В интервью 1962 года на замечание, что из его книг создается впечатление, будто он «испытывает почти извращенное удовольствие от литературного обмана», Набоков ответил: «Ложный ход в шахматной задаче, иллюзия решения или магия фокусника: в детстве я был маленьким волшебником. Я любил делать простые трюки – превращать воду в вино, такого рода вещи; но, полагаю, я в хорошей компании, потому что любое искусство – это обман, как и природа; все обман в этом добром мошенничестве, от насекомого, которое притворяется листком, до ходких приманок размножения»[115].

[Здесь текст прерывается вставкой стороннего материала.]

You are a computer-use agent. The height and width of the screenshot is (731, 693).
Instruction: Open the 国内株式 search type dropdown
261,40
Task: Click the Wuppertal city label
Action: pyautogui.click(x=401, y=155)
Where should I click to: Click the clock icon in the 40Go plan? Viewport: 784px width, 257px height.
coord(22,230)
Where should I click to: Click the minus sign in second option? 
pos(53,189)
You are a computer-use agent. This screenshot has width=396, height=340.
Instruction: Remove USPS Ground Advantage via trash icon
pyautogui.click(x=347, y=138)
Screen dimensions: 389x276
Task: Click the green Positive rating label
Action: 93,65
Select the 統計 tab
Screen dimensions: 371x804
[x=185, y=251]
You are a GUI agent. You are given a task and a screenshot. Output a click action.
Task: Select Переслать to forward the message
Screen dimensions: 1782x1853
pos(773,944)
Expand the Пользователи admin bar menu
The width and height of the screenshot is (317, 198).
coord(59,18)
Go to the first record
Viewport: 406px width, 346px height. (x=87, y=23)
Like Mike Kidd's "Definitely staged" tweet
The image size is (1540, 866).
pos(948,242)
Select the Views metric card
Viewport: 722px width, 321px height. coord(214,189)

Ироничные замечания Набокова в отношении «популярных верований», его убеждение в возможности исключительно индивидуального, а не коллективного приобщения к высшим материям, его нежелание распахивать перед читателем душу привнесли в его сочинения привкус насмешливого скептицизма и холодности и дали повод видеть в нем всего только искусного манипулятора, расчетливого пуппенмейстера, заводящего своих героев (и вместе с ними читателей) в беспросветные лабиринты отчаяния и камеры обскура. Обычно скрывающий свои этические интенции, в предисловии к «Незаконнорожденным» он, однако, оставляет сдержанные намеки на то, что созданный в романе мир принадлежит низшему разряду действительности, с привычной черствостью обывателей, торжествующим фрейдизмом, опытными станциями, где мучают детей, кровавыми репрессиями, но что в нем есть «расселина», «ведущая в иной мир нежности, яркости и красоты». «Сделанность», фарсовость созданного Набоковым мира нисколько не умаляет трагичности судеб его невольников и жертв. Чувствуют и страдают они по-настоящему и гибнут тоже взаправду[116]. Еще до того, как Автор, испытав «укол жалости к своему созданию», посылает ему «благодать помешательства», Круг переживает намного более значительное и подлинное единение с высшей любовью и добротой мироздания, которая – как знать – могла бы после пробуждения спасти его от сокрушительного удара горя, если бы не вмешался Автор (или автор со строчной буквы, одна из набоковских креатур), ищущий эффектной концовки для своего романа:
Но из-за обморока или дремы он впал в беспамятство прежде, чем смог как следует схватиться со своим горем. Все, что он чувствовал, это медленное погружение, сгущение тьмы и нежности, постепенное нарастание мягкого тепла. Две их головы, его и Ольги, щека к щеке, две головы, соединенные вместе парой маленьких пытливых ладоней, протянутых вверх из темной постели, к которой их головы (или их
Обдумывая сказанное, приходится допустить, что, сколь бы ни были благими намерения Автора, его вмешательство прерывает развитие чего-то очень важного в душе героя и что всемогущий Автор невольно становится для Круга тем самым «Человеком из Порлока», развеявшим поэтическое видение.